> **Information shown**

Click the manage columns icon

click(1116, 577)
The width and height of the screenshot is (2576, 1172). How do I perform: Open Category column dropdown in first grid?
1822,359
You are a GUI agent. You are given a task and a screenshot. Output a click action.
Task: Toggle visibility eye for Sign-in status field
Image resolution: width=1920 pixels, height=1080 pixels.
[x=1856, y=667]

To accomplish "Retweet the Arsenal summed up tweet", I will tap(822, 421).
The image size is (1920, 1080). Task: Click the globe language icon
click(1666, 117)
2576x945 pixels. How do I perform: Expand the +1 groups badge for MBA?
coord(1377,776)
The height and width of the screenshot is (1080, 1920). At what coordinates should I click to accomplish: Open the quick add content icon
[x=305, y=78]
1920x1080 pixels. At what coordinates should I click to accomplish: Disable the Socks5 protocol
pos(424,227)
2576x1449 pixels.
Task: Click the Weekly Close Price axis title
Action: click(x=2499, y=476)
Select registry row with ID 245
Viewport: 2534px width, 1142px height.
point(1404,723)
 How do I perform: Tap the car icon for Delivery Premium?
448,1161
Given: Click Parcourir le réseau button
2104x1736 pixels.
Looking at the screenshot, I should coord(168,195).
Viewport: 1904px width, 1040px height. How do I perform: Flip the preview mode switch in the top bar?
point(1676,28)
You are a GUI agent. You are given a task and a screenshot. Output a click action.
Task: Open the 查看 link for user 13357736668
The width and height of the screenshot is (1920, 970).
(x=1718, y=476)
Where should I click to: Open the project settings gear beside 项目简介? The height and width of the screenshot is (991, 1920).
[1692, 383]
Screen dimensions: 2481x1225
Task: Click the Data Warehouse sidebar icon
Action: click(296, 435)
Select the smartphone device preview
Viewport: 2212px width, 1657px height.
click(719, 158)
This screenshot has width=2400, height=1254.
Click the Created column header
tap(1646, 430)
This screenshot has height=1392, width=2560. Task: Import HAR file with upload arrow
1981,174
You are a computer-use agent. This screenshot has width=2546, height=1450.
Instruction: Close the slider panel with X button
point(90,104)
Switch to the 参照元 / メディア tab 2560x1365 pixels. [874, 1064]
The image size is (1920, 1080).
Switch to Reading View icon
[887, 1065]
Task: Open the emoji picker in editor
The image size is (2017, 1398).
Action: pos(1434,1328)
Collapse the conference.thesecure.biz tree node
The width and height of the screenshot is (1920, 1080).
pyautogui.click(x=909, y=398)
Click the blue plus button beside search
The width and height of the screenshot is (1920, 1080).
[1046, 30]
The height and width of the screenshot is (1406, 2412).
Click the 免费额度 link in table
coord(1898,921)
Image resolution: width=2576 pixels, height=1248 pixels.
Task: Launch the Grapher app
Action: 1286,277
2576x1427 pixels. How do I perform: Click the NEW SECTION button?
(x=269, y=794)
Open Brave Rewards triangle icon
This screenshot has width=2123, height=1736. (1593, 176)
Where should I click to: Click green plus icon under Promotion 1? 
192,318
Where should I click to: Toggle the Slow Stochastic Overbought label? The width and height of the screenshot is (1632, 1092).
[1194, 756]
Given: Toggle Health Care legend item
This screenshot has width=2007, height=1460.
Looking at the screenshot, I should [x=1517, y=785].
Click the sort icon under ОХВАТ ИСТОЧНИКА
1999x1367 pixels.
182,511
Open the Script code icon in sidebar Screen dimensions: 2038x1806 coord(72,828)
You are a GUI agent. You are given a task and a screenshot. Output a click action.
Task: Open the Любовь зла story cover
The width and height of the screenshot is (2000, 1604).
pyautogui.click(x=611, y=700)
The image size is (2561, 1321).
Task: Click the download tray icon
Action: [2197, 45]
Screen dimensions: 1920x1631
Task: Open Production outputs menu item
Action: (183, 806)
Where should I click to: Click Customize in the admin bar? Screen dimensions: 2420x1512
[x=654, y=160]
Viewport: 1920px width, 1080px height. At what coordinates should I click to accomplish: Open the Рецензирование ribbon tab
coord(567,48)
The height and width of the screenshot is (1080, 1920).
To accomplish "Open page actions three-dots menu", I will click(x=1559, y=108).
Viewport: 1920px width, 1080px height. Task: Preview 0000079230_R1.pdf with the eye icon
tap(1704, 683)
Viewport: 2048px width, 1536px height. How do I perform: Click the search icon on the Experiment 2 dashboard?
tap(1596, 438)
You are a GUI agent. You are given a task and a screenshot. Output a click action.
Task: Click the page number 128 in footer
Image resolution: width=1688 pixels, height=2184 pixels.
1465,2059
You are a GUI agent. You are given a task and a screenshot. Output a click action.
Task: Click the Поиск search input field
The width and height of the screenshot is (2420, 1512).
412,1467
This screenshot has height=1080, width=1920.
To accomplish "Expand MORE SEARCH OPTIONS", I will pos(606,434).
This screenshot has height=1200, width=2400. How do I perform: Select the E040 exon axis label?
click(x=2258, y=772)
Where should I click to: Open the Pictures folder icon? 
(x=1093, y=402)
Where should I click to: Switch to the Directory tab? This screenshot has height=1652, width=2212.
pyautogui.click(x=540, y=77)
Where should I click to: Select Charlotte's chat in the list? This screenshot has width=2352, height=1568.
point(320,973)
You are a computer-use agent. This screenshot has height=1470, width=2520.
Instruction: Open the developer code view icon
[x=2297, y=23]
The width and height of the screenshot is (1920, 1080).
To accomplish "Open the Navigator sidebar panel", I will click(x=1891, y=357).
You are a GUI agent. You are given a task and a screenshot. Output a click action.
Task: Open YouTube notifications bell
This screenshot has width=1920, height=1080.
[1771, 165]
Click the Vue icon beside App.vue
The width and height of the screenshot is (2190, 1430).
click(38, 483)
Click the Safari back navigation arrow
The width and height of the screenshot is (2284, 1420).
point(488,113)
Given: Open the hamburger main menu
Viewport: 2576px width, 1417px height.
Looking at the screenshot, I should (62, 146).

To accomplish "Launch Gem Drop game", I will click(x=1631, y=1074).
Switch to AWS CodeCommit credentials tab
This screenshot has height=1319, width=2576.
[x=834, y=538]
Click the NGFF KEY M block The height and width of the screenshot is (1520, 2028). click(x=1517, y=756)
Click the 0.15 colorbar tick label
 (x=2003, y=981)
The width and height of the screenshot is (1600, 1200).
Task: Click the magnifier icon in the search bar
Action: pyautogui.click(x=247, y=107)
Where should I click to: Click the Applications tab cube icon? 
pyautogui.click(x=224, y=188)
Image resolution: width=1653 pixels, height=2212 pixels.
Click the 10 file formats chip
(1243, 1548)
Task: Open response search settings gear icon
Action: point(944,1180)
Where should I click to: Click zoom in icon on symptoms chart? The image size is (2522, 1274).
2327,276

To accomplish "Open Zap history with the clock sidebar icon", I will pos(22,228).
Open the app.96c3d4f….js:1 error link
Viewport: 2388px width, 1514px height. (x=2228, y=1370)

> **About this task**
Return every line of the listing, word for word.

> **Result below**
Click the manage columns icon

click(1116, 577)
The width and height of the screenshot is (2576, 1172). How do I perform: Open Category column dropdown in first grid?
1822,359
You are a GUI agent. You are given a task and a screenshot. Output a click action.
Task: Toggle visibility eye for Sign-in status field
Image resolution: width=1920 pixels, height=1080 pixels.
[x=1856, y=667]

To accomplish "Retweet the Arsenal summed up tweet", I will tap(822, 421).
The image size is (1920, 1080). Task: Click the globe language icon
click(1666, 117)
2576x945 pixels. How do I perform: Expand the +1 groups badge for MBA?
coord(1377,776)
The height and width of the screenshot is (1080, 1920). At what coordinates should I click to accomplish: Open the quick add content icon
[x=305, y=78]
1920x1080 pixels. At what coordinates should I click to accomplish: Disable the Socks5 protocol
pos(424,227)
2576x1449 pixels.
Task: Click the Weekly Close Price axis title
Action: click(x=2499, y=476)
Select registry row with ID 245
Viewport: 2534px width, 1142px height.
point(1404,723)
 How do I perform: Tap the car icon for Delivery Premium?
448,1161
Given: Click Parcourir le réseau button
2104x1736 pixels.
Looking at the screenshot, I should coord(168,195).
Viewport: 1904px width, 1040px height. How do I perform: Flip the preview mode switch in the top bar?
point(1676,28)
You are a GUI agent. You are given a task and a screenshot. Output a click action.
Task: Open the 查看 link for user 13357736668
The width and height of the screenshot is (1920, 970).
(x=1718, y=476)
Where should I click to: Open the project settings gear beside 项目简介? The height and width of the screenshot is (991, 1920).
[1692, 383]
Screen dimensions: 2481x1225
Task: Click the Data Warehouse sidebar icon
Action: click(296, 435)
Select the smartphone device preview
Viewport: 2212px width, 1657px height.
click(719, 158)
This screenshot has width=2400, height=1254.
Click the Created column header
tap(1646, 430)
This screenshot has height=1392, width=2560. Task: Import HAR file with upload arrow
1981,174
You are a computer-use agent. This screenshot has width=2546, height=1450.
Instruction: Close the slider panel with X button
point(90,104)
Switch to the 参照元 / メディア tab 2560x1365 pixels. [874, 1064]
The image size is (1920, 1080).
Switch to Reading View icon
[887, 1065]
Task: Open the emoji picker in editor
The image size is (2017, 1398).
Action: pos(1434,1328)
Collapse the conference.thesecure.biz tree node
The width and height of the screenshot is (1920, 1080).
pyautogui.click(x=909, y=398)
Click the blue plus button beside search
The width and height of the screenshot is (1920, 1080).
[1046, 30]
The height and width of the screenshot is (1406, 2412).
Click the 免费额度 link in table
coord(1898,921)
Image resolution: width=2576 pixels, height=1248 pixels.
Task: Launch the Grapher app
Action: 1286,277
2576x1427 pixels. How do I perform: Click the NEW SECTION button?
(x=269, y=794)
Open Brave Rewards triangle icon
This screenshot has width=2123, height=1736. (1593, 176)
Where should I click to: Click green plus icon under Promotion 1? 
192,318
Where should I click to: Toggle the Slow Stochastic Overbought label? The width and height of the screenshot is (1632, 1092).
[1194, 756]
Given: Toggle Health Care legend item
This screenshot has width=2007, height=1460.
Looking at the screenshot, I should [x=1517, y=785].
Click the sort icon under ОХВАТ ИСТОЧНИКА
1999x1367 pixels.
182,511
Open the Script code icon in sidebar Screen dimensions: 2038x1806 coord(72,828)
You are a GUI agent. You are given a task and a screenshot. Output a click action.
Task: Open the Любовь зла story cover
The width and height of the screenshot is (2000, 1604).
pyautogui.click(x=611, y=700)
The image size is (2561, 1321).
Task: Click the download tray icon
Action: [2197, 45]
Screen dimensions: 1920x1631
Task: Open Production outputs menu item
Action: (183, 806)
Where should I click to: Click Customize in the admin bar? Screen dimensions: 2420x1512
[x=654, y=160]
Viewport: 1920px width, 1080px height. At what coordinates should I click to accomplish: Open the Рецензирование ribbon tab
coord(567,48)
The height and width of the screenshot is (1080, 1920).
To accomplish "Open page actions three-dots menu", I will click(x=1559, y=108).
Viewport: 1920px width, 1080px height. Task: Preview 0000079230_R1.pdf with the eye icon
tap(1704, 683)
Viewport: 2048px width, 1536px height. How do I perform: Click the search icon on the Experiment 2 dashboard?
tap(1596, 438)
You are a GUI agent. You are given a task and a screenshot. Output a click action.
Task: Click the page number 128 in footer
Image resolution: width=1688 pixels, height=2184 pixels.
1465,2059
You are a GUI agent. You are given a task and a screenshot. Output a click action.
Task: Click the Поиск search input field
The width and height of the screenshot is (2420, 1512).
412,1467
This screenshot has height=1080, width=1920.
To accomplish "Expand MORE SEARCH OPTIONS", I will pos(606,434).
This screenshot has height=1200, width=2400. How do I perform: Select the E040 exon axis label?
click(x=2258, y=772)
Where should I click to: Open the Pictures folder icon? 
(x=1093, y=402)
Where should I click to: Switch to the Directory tab? This screenshot has height=1652, width=2212.
pyautogui.click(x=540, y=77)
Where should I click to: Select Charlotte's chat in the list? This screenshot has width=2352, height=1568.
point(320,973)
You are a computer-use agent. This screenshot has height=1470, width=2520.
Instruction: Open the developer code view icon
[x=2297, y=23]
The width and height of the screenshot is (1920, 1080).
To accomplish "Open the Navigator sidebar panel", I will click(x=1891, y=357).
You are a GUI agent. You are given a task and a screenshot. Output a click action.
Task: Open YouTube notifications bell
This screenshot has width=1920, height=1080.
[1771, 165]
Click the Vue icon beside App.vue
The width and height of the screenshot is (2190, 1430).
click(38, 483)
Click the Safari back navigation arrow
The width and height of the screenshot is (2284, 1420).
point(488,113)
Given: Open the hamburger main menu
Viewport: 2576px width, 1417px height.
Looking at the screenshot, I should (62, 146).

To accomplish "Launch Gem Drop game", I will click(x=1631, y=1074).
Switch to AWS CodeCommit credentials tab
This screenshot has height=1319, width=2576.
[x=834, y=538]
Click the NGFF KEY M block The height and width of the screenshot is (1520, 2028). click(x=1517, y=756)
Click the 0.15 colorbar tick label
 (x=2003, y=981)
The width and height of the screenshot is (1600, 1200).
Task: Click the magnifier icon in the search bar
Action: pyautogui.click(x=247, y=107)
Where should I click to: Click the Applications tab cube icon? 
pyautogui.click(x=224, y=188)
Image resolution: width=1653 pixels, height=2212 pixels.
Click the 10 file formats chip
(1243, 1548)
Task: Open response search settings gear icon
Action: point(944,1180)
Where should I click to: Click zoom in icon on symptoms chart? The image size is (2522, 1274).
2327,276

To accomplish "Open Zap history with the clock sidebar icon", I will pos(22,228).
Open the app.96c3d4f….js:1 error link
Viewport: 2388px width, 1514px height. (x=2228, y=1370)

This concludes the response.